_Do this:_ Write out every line of the following data with no changes.

_Data to process:_
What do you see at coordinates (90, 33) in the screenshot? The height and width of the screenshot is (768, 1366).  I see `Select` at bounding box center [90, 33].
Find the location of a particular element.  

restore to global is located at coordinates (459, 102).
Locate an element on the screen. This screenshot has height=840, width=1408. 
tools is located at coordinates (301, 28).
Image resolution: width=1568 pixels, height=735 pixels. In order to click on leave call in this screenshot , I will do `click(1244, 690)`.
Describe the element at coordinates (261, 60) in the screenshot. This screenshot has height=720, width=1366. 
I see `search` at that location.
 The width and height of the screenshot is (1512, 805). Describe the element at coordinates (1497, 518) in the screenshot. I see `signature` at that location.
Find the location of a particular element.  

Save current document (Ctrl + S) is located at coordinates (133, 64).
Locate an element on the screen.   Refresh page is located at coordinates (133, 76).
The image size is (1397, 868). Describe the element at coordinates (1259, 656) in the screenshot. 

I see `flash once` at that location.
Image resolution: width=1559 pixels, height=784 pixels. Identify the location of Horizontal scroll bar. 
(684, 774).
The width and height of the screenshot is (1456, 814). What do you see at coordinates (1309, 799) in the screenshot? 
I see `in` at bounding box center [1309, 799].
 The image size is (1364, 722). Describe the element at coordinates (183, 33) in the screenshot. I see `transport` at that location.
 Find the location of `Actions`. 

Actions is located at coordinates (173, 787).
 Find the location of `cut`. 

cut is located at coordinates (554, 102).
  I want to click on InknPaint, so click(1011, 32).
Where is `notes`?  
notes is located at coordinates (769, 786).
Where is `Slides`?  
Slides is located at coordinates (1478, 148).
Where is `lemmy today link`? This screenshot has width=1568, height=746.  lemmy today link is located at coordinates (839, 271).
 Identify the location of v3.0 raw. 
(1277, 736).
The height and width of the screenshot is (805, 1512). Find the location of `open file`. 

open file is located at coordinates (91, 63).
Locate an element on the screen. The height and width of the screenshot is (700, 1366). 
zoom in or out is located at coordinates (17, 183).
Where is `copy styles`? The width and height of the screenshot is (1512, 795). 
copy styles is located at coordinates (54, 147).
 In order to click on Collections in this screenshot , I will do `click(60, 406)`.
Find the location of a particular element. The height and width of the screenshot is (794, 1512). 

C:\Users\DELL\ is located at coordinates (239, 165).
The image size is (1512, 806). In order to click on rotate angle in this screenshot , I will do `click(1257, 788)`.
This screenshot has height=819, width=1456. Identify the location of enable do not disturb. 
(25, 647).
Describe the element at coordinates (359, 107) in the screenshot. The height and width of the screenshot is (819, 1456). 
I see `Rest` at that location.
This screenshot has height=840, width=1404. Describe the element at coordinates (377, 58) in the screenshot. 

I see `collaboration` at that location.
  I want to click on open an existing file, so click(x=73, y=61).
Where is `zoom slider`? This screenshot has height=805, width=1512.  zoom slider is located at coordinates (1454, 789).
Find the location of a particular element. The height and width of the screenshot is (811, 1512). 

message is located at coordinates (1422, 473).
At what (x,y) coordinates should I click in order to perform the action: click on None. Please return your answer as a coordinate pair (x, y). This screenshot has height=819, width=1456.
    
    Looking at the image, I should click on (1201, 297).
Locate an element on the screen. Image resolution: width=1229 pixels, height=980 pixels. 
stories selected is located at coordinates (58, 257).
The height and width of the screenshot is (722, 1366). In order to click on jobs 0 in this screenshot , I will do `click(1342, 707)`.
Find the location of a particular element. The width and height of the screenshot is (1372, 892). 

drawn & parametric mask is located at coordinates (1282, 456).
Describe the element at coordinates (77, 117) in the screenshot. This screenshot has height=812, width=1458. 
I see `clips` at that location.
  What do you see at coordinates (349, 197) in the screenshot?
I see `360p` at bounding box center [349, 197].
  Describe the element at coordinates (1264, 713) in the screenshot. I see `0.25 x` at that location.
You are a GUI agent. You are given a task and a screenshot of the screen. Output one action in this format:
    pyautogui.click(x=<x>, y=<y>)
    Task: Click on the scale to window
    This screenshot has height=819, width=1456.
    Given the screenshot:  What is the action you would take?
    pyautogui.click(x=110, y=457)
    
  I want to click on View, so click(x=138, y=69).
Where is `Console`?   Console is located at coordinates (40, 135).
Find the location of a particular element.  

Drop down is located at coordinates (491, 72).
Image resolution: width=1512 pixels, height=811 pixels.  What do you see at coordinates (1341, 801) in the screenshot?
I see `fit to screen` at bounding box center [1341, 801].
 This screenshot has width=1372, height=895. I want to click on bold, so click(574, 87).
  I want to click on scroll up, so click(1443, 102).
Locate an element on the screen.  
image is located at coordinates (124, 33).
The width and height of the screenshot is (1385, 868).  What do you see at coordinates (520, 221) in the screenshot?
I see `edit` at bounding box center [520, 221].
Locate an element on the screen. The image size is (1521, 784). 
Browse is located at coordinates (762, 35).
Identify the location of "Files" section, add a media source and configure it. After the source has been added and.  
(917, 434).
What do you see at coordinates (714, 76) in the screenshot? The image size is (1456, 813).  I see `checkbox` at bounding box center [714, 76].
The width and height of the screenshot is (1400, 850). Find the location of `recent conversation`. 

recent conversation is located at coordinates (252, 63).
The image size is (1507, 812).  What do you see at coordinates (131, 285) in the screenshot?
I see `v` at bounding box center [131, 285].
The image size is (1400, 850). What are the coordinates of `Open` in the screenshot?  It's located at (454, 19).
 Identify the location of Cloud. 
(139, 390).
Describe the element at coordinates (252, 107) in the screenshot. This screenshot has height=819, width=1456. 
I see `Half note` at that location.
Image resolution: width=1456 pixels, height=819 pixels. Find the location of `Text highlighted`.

_Output:_
What do you see at coordinates (90, 33) in the screenshot? The height and width of the screenshot is (768, 1366).  I see `Select` at bounding box center [90, 33].
Find the location of a particular element.  

restore to global is located at coordinates (459, 102).
Locate an element on the screen. This screenshot has height=840, width=1408. 
tools is located at coordinates (301, 28).
Image resolution: width=1568 pixels, height=735 pixels. In order to click on leave call in this screenshot , I will do `click(1244, 690)`.
Describe the element at coordinates (261, 60) in the screenshot. This screenshot has height=720, width=1366. 
I see `search` at that location.
 The width and height of the screenshot is (1512, 805). Describe the element at coordinates (1497, 518) in the screenshot. I see `signature` at that location.
Find the location of a particular element.  

Save current document (Ctrl + S) is located at coordinates (133, 64).
Locate an element on the screen.   Refresh page is located at coordinates (133, 76).
The image size is (1397, 868). Describe the element at coordinates (1259, 656) in the screenshot. 

I see `flash once` at that location.
Image resolution: width=1559 pixels, height=784 pixels. Identify the location of Horizontal scroll bar. 
(684, 774).
The width and height of the screenshot is (1456, 814). What do you see at coordinates (1309, 799) in the screenshot? 
I see `in` at bounding box center [1309, 799].
 The image size is (1364, 722). Describe the element at coordinates (183, 33) in the screenshot. I see `transport` at that location.
 Find the location of `Actions`. 

Actions is located at coordinates (173, 787).
 Find the location of `cut`. 

cut is located at coordinates (554, 102).
  I want to click on InknPaint, so click(1011, 32).
Where is `notes`?  
notes is located at coordinates (769, 786).
Where is `Slides`?  
Slides is located at coordinates (1478, 148).
Where is `lemmy today link`? This screenshot has width=1568, height=746.  lemmy today link is located at coordinates (839, 271).
 Identify the location of v3.0 raw. 
(1277, 736).
The height and width of the screenshot is (805, 1512). Find the location of `open file`. 

open file is located at coordinates (91, 63).
Locate an element on the screen. The height and width of the screenshot is (700, 1366). 
zoom in or out is located at coordinates (17, 183).
Where is `copy styles`? The width and height of the screenshot is (1512, 795). 
copy styles is located at coordinates (54, 147).
 In order to click on Collections in this screenshot , I will do `click(60, 406)`.
Find the location of a particular element. The height and width of the screenshot is (794, 1512). 

C:\Users\DELL\ is located at coordinates (239, 165).
The image size is (1512, 806). In order to click on rotate angle in this screenshot , I will do `click(1257, 788)`.
This screenshot has height=819, width=1456. Identify the location of enable do not disturb. 
(25, 647).
Describe the element at coordinates (359, 107) in the screenshot. The height and width of the screenshot is (819, 1456). 
I see `Rest` at that location.
This screenshot has height=840, width=1404. Describe the element at coordinates (377, 58) in the screenshot. 

I see `collaboration` at that location.
  I want to click on open an existing file, so click(x=73, y=61).
Where is `zoom slider`? This screenshot has height=805, width=1512.  zoom slider is located at coordinates (1454, 789).
Find the location of a particular element. The height and width of the screenshot is (811, 1512). 

message is located at coordinates (1422, 473).
At what (x,y) coordinates should I click in order to perform the action: click on None. Please return your answer as a coordinate pair (x, y). This screenshot has height=819, width=1456.
    
    Looking at the image, I should click on (1201, 297).
Locate an element on the screen. Image resolution: width=1229 pixels, height=980 pixels. 
stories selected is located at coordinates (58, 257).
The height and width of the screenshot is (722, 1366). In order to click on jobs 0 in this screenshot , I will do `click(1342, 707)`.
Find the location of a particular element. The width and height of the screenshot is (1372, 892). 

drawn & parametric mask is located at coordinates (1282, 456).
Describe the element at coordinates (77, 117) in the screenshot. This screenshot has height=812, width=1458. 
I see `clips` at that location.
  What do you see at coordinates (349, 197) in the screenshot?
I see `360p` at bounding box center [349, 197].
  Describe the element at coordinates (1264, 713) in the screenshot. I see `0.25 x` at that location.
You are a GUI agent. You are given a task and a screenshot of the screen. Output one action in this format:
    pyautogui.click(x=<x>, y=<y>)
    Task: Click on the scale to window
    This screenshot has height=819, width=1456.
    Given the screenshot:  What is the action you would take?
    pyautogui.click(x=110, y=457)
    
  I want to click on View, so click(x=138, y=69).
Where is `Console`?   Console is located at coordinates (40, 135).
Find the location of a particular element.  

Drop down is located at coordinates (491, 72).
Image resolution: width=1512 pixels, height=811 pixels.  What do you see at coordinates (1341, 801) in the screenshot?
I see `fit to screen` at bounding box center [1341, 801].
 This screenshot has width=1372, height=895. I want to click on bold, so click(574, 87).
  I want to click on scroll up, so click(1443, 102).
Locate an element on the screen.  
image is located at coordinates (124, 33).
The width and height of the screenshot is (1385, 868).  What do you see at coordinates (520, 221) in the screenshot?
I see `edit` at bounding box center [520, 221].
Locate an element on the screen. The image size is (1521, 784). 
Browse is located at coordinates (762, 35).
Identify the location of "Files" section, add a media source and configure it. After the source has been added and.  
(917, 434).
What do you see at coordinates (714, 76) in the screenshot? The image size is (1456, 813).  I see `checkbox` at bounding box center [714, 76].
The width and height of the screenshot is (1400, 850). Find the location of `recent conversation`. 

recent conversation is located at coordinates (252, 63).
The image size is (1507, 812).  What do you see at coordinates (131, 285) in the screenshot?
I see `v` at bounding box center [131, 285].
The image size is (1400, 850). What are the coordinates of `Open` in the screenshot?  It's located at (454, 19).
 Identify the location of Cloud. 
(139, 390).
Describe the element at coordinates (252, 107) in the screenshot. This screenshot has height=819, width=1456. 
I see `Half note` at that location.
Image resolution: width=1456 pixels, height=819 pixels. Find the location of `Text highlighted`.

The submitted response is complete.